1. Smith machine squats - warm-up set of 5
2. DB Lateral Raises (delts) - 10 reps
3. DB Biceps Curl (biceps)
4. DB Bent Over Rows - (Mid-Back)
5. DB Front Lunges - One set -5 reps each leg
6. Seated Straight Back Row - (lats, Mid-Back)
7. BB Smith Machine Squats (hams, quads, glutes) - One set - 7-
reps
8. DB Straight arm pullover (Pec. Major - upper chest)
9. Standing One arm bent over triceps extension - 7-10 reps
10. Standing DB calf raises - 15-20 reps.
11. Supine Abdominal crunches on Swiss Ball - 15-20 reps.

Wow! Great job! Great w/o. Perform this w/o for just one week (Or two if you're more comfortable) on Mon-Wed-Fri, then go from there.

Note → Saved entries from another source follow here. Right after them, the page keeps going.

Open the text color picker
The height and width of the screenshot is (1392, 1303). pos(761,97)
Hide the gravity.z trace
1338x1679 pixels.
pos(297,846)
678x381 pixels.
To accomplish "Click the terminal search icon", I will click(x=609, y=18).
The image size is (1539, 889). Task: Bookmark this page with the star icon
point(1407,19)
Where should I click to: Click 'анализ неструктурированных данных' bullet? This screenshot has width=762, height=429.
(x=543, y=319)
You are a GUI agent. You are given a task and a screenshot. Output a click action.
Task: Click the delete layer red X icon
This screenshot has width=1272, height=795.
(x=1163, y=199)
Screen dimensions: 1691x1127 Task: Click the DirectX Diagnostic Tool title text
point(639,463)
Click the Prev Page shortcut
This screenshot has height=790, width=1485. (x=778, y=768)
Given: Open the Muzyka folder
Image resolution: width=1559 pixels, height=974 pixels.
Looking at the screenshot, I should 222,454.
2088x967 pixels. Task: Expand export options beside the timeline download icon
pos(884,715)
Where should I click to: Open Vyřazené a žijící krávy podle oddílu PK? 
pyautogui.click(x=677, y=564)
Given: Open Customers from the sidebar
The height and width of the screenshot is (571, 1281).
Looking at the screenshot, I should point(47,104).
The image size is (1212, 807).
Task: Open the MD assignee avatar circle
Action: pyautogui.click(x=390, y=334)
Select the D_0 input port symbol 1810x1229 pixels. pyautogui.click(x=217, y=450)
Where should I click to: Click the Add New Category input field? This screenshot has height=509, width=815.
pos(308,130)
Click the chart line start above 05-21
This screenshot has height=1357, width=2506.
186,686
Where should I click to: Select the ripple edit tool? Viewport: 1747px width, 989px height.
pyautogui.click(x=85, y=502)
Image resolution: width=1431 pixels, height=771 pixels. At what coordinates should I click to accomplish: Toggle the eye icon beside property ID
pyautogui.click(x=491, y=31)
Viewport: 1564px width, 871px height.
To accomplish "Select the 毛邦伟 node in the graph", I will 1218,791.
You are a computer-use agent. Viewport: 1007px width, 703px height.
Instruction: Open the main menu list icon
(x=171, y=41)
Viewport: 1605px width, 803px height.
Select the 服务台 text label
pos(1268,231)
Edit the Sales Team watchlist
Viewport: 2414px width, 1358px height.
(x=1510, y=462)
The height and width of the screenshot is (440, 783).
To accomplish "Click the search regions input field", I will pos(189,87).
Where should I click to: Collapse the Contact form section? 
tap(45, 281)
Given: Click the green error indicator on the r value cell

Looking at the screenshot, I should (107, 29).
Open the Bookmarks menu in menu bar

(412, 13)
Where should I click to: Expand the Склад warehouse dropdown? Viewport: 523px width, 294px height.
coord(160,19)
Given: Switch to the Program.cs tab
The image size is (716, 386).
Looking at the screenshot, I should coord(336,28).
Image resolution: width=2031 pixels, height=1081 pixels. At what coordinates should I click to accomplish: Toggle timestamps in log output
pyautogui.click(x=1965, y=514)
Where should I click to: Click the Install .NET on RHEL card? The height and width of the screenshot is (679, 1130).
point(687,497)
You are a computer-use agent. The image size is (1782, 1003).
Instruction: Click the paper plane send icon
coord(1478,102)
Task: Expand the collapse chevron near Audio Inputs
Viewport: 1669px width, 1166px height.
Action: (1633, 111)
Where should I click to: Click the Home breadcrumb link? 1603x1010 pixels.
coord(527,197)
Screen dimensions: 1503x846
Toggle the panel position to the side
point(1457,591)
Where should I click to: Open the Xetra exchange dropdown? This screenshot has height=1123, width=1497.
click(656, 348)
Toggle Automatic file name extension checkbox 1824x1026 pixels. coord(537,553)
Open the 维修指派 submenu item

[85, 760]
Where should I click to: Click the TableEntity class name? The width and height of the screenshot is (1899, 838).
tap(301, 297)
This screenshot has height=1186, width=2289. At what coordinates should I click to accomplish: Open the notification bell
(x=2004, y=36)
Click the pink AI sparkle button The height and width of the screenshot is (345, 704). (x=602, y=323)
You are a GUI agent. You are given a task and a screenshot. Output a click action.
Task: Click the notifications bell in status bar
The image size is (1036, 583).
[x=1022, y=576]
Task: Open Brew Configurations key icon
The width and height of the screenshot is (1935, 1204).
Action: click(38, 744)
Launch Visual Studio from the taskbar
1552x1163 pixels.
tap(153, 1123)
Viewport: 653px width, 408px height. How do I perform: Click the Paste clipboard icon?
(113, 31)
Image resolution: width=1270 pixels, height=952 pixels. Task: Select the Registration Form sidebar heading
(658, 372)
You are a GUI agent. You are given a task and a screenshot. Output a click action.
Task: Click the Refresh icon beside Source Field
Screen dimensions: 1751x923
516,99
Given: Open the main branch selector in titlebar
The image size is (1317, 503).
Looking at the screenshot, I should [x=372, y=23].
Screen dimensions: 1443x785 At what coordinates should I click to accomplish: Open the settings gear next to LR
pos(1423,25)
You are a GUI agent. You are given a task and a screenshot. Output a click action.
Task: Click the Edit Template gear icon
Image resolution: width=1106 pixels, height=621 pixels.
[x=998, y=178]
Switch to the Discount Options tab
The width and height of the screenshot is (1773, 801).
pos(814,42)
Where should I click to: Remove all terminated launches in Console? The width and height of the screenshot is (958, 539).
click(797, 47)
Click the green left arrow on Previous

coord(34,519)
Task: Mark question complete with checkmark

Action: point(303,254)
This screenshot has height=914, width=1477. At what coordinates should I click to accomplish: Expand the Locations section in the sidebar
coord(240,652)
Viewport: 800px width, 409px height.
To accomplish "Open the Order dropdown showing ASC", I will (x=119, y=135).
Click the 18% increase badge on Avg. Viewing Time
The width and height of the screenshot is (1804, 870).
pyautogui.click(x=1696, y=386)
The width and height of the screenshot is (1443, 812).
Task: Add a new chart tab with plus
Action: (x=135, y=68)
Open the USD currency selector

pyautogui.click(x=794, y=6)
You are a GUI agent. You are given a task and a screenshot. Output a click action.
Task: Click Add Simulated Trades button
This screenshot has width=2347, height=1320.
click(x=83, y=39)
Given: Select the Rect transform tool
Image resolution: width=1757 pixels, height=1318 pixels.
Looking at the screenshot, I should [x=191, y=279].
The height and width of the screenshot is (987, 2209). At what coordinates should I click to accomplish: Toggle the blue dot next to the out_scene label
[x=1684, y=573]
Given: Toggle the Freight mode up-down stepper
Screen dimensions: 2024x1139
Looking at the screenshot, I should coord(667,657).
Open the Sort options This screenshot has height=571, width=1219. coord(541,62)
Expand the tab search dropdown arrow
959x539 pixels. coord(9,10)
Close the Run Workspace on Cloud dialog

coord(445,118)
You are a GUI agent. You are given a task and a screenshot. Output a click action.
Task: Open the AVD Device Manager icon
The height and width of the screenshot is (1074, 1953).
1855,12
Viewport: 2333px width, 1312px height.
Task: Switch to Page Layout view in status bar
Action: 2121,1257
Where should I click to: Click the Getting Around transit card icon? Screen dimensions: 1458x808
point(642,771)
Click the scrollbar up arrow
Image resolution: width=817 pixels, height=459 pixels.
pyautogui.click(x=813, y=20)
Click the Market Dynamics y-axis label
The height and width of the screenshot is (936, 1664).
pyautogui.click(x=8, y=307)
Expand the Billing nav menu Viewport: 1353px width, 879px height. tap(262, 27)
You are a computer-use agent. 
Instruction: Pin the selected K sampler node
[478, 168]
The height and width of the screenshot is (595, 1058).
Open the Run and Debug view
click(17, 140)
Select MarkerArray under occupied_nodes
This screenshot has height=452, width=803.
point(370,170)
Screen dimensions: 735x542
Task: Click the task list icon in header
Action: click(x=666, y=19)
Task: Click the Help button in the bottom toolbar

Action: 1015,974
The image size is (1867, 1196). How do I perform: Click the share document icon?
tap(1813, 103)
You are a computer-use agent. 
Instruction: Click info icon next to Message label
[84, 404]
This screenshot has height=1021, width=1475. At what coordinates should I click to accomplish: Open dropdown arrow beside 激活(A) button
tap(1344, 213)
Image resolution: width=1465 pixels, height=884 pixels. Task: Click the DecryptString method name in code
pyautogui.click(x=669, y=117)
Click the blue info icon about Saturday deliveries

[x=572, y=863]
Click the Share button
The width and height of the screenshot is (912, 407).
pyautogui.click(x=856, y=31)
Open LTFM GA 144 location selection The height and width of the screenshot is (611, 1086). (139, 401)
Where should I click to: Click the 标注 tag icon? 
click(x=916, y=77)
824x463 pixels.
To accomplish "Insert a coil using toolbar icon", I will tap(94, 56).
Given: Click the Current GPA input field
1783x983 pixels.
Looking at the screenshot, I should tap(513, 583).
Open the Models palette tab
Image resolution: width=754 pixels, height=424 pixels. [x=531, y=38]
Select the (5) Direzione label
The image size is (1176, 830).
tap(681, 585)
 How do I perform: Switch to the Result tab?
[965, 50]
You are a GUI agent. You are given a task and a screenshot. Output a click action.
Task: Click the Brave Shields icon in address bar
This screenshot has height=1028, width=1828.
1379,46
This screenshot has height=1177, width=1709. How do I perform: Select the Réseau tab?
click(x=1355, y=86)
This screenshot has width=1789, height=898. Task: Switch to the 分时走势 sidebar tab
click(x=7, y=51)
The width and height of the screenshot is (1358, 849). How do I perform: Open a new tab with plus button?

If you would like to do some cardio - 20 minutes or so, do your cardio on Tues and Thurs. and throw in some abdominal work if you would like.

How's that? Does that give you an idea of a direction you might like to take? Work with your own schedule, just remember to rest in between w/o's. You will be fine! I know how hard it is to center your thoughts! Sometimes we do battle with ourselves in the wrong arenas, at least I know I do. Good luck, you will get where you want to be in no time!